Énoncé écrit A:
D'après la discussion, pourquoi Off pense-t-il qu'il n'aimera pas mate ? Expliquez-le en une à trois phrases.
Énoncé écrit B:
Recopiez, dans les enregistrements, le passage qui va de la ligne contenant "Click the This exchange box" jusqu'à la ligne contenant "pyautogui.click(x=76, y=178)", ces deux lignes comprises.

Document:
_ _ _ _

#ubuntu-dz 2010-12-25
<olive_> bonjour
<olive_> a quoi cert ce canal??
<olive_> Bande de fils de pute , sale pd 
<taziden> sympa
#ubuntu-dz 2011-12-20
<raouf> Off, t'es là ?
<Off> oui
<raouf> ça va ?
#ubuntu-dz 2011-12-22
<Siphax__> salam alikom
#ubuntu-dz 2011-12-23
<Hiempsal___> Azul Falawen
#ubuntu-dz 2011-12-24
<Siphax> AZUL FLAWEN
<oix> plop
<Siphax> azul
<oix> azul a Siphax :) amek tettilidh ?
<Siphax> bien 
<Siphax> et toi
<oix> ça va ça va
<Siphax> tues sur quel distrobution de ubuntu
<oix> la squeeze !
<Siphax> debian il nikle stable
<Siphax> gnome ou KDE
<oix> Siphax, j'utilise Debian, mais j'active un peu niveau Ubuntu ;) tu utilise quoi toi ?
<oix> gnome
<oix> mais Off  dira que les gestionnaires trop graphiques et super lourds en plus comme Gnome et KDE c'est naze, et je lui donne raison ;)
<Off> héhé
<Off> perso, j'avais testé gnome-shell pendant un moment
<Off> le changement est bien, mais c'est pas très stable
<Off> j'en avais marre des bureaux trop "statiques"
<Off> là, je suis repassé à mon bon vieux wmfs
<oix> Off, déconne pas, t'avais fait une oeuvre d'art avec wmfd, et je te dois ... d'avoir dragué avec :p 
<Off> hahaha
<Siphax> ok
<Siphax> tu as déja esseyer mate-desktop
<oix> c'est un fork de Gnome fait par les gens d'arch si je me rappel
<Siphax> oui
<Siphax> ubuntu 12.04 +mate + compiz 0.8.8 +emerald
<Siphax> oui
<Siphax> ça marche
<oix> je ne sais pas si je vais essayer ou pas, mon PC a grillé, dès que j'en achète un, je l'essaye ... 
<Siphax> pas pour linstant 
<Siphax> compiz il n(est pas stable sous mate
<Siphax> mais il est stable mieux que unity
<Off> j'aime pas gnome2
<Off> j'vais pas aimer mate
<Off> vu que c'est gnome2
<Siphax> pour moi gnome-shell c'est un gaché
<Off> hein ?
<Off> pour moi, c'est meilleur que n'importe quel dm.
<Siphax> et unity il manque beaucooup
<Off> unity, j'aime pas trop
<Off> mais gnome-shell, j'aime assez bien, avec les bonnes extensions biensur.
<Siphax> gnome-shell il n'est pas distine pour etre sur un PC de bereau
<Siphax> c'est j'achet un jour une tablette en va boir
<Siphax> en tous cas sous gnome 2 en peu lance une application avec un seul clic
<oix> sous gnome-shell aussi ...
<Siphax> non 
<Siphax> avec plus de toi clic
<oix> de toute façon j'ai toujours lancé les applications avec Ctrl+F2 ...

_ _ _ _

Données de position des mots et des éléments
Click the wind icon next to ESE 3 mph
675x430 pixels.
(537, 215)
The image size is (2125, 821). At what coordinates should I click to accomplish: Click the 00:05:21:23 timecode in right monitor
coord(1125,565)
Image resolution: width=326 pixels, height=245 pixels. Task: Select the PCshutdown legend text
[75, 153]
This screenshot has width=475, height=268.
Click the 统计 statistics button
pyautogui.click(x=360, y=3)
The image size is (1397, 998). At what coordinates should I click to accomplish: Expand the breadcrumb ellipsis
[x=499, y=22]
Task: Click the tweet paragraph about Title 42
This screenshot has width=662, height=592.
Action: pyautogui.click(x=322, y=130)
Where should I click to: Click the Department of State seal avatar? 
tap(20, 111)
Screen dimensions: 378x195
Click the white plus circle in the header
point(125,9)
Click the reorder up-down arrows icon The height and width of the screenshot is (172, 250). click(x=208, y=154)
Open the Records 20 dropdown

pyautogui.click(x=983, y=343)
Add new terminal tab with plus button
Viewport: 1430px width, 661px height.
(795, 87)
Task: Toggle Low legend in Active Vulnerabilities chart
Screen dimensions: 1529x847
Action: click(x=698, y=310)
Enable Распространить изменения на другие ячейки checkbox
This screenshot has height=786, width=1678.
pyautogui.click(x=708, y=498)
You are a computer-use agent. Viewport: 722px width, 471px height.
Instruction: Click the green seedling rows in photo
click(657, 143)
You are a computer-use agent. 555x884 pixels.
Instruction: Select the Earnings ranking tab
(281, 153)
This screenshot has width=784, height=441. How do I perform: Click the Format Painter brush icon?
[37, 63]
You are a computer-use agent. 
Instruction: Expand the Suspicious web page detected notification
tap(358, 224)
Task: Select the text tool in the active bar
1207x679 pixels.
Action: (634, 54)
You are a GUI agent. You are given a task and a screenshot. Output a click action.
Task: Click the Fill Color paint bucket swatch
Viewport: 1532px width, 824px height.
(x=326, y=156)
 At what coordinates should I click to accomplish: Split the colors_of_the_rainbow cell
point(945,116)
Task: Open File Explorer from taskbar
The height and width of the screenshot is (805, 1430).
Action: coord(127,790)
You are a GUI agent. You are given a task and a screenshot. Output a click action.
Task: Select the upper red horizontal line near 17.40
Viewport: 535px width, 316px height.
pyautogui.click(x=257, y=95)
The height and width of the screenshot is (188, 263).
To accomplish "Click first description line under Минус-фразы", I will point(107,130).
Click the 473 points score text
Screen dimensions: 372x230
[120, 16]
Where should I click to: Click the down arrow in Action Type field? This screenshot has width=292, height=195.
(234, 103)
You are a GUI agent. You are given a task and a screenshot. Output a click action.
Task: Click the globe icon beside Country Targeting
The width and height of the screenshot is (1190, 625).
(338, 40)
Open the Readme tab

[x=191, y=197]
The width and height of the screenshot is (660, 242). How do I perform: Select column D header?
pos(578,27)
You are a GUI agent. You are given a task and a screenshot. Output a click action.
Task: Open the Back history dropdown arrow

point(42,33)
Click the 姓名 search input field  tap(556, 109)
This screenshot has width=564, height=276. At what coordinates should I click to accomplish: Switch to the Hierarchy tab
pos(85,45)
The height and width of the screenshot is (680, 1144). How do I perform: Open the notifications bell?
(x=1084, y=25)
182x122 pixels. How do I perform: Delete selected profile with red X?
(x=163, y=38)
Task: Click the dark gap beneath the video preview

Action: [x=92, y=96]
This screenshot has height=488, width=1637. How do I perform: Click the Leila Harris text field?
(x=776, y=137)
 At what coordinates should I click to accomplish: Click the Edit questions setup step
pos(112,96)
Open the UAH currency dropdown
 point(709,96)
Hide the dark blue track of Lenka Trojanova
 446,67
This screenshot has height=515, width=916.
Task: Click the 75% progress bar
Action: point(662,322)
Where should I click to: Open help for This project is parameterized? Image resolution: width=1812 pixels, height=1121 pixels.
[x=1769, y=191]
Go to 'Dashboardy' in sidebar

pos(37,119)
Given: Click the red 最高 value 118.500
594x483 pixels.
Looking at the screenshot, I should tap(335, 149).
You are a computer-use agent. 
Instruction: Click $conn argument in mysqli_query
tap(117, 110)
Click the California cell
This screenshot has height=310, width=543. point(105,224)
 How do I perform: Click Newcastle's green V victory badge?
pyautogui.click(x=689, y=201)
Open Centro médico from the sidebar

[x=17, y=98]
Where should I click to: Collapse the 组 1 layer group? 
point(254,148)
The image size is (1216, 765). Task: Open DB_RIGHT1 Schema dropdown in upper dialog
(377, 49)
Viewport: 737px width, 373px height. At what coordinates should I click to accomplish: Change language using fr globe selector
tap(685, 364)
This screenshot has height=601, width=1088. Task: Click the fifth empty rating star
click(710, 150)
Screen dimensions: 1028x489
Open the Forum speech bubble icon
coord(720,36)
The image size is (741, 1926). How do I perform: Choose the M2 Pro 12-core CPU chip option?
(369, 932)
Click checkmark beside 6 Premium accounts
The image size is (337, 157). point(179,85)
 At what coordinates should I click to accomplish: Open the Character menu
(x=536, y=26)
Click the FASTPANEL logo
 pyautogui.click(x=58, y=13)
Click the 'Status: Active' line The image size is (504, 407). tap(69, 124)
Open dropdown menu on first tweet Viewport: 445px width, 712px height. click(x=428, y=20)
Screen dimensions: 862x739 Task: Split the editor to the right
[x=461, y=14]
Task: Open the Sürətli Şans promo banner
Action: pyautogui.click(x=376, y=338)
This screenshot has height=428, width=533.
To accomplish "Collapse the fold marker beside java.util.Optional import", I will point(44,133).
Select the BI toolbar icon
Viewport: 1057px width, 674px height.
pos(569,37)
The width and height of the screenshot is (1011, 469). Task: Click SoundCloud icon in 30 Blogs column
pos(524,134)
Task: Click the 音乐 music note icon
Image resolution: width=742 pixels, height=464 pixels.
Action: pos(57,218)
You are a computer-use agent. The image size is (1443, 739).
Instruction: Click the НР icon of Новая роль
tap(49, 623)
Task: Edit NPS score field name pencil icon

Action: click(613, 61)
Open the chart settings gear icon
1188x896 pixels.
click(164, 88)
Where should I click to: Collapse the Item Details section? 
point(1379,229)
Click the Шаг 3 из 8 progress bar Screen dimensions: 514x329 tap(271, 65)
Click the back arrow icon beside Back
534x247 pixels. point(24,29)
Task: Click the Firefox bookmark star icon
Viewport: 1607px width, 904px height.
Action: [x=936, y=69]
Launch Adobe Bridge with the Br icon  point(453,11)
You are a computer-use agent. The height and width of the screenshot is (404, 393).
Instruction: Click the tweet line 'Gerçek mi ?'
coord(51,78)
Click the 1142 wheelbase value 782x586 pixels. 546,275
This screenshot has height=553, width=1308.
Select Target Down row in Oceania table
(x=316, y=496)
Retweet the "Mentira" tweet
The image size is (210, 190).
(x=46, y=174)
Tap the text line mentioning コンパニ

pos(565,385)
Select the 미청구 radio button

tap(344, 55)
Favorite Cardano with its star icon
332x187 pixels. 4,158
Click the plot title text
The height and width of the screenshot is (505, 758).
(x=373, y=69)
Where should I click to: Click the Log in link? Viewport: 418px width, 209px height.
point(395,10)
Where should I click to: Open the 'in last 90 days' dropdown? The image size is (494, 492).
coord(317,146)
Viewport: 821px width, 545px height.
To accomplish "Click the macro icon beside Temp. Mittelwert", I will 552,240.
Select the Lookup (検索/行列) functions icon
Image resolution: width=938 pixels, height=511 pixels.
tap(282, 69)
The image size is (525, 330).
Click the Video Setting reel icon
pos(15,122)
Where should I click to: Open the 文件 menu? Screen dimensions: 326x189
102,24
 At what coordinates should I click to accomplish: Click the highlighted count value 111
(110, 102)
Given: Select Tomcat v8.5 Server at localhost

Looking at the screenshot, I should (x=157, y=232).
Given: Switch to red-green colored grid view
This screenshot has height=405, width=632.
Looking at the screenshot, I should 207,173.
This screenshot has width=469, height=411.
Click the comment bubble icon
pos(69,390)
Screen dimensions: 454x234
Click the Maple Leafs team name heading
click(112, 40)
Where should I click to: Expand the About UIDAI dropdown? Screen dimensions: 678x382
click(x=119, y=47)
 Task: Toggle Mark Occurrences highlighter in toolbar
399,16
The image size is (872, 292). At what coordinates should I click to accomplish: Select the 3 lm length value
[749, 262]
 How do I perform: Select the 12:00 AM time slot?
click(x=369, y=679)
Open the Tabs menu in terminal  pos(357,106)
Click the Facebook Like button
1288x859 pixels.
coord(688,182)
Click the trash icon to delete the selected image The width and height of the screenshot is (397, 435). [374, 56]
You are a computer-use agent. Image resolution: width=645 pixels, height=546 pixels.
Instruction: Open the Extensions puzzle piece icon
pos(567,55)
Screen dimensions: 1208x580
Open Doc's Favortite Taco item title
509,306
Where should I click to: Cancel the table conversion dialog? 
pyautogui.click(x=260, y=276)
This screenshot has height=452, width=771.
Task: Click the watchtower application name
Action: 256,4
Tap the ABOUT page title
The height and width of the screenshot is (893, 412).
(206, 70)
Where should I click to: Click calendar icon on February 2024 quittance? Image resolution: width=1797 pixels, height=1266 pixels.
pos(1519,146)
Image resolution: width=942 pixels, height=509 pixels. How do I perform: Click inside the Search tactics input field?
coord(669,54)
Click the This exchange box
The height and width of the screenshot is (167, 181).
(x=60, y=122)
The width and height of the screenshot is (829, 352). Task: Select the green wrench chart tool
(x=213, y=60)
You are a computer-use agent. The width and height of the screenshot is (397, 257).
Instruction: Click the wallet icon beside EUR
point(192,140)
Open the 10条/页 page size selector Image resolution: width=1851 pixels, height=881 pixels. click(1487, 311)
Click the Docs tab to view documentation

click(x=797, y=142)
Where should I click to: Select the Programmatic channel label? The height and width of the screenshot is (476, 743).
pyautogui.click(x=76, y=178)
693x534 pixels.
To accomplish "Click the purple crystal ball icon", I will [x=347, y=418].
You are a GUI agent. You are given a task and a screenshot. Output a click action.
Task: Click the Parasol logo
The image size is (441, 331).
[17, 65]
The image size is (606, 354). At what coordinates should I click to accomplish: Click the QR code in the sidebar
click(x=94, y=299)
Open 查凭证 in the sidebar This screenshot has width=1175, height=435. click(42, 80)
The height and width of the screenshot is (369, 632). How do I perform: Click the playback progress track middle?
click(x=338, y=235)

_ _ _ _

Corrigé complet A:
Off pense qu'il n'aimera pas mate parce que mate, c'est gnome2, et qu'il n'aime pas gnome2.

Corrigé complet B:
Click the This exchange box
The height and width of the screenshot is (167, 181).
(x=60, y=122)
The width and height of the screenshot is (829, 352). Task: Select the green wrench chart tool
(x=213, y=60)
You are a computer-use agent. The width and height of the screenshot is (397, 257).
Instruction: Click the wallet icon beside EUR
point(192,140)
Open the 10条/页 page size selector Image resolution: width=1851 pixels, height=881 pixels. click(1487, 311)
Click the Docs tab to view documentation

click(x=797, y=142)
Where should I click to: Select the Programmatic channel label? The height and width of the screenshot is (476, 743).
pyautogui.click(x=76, y=178)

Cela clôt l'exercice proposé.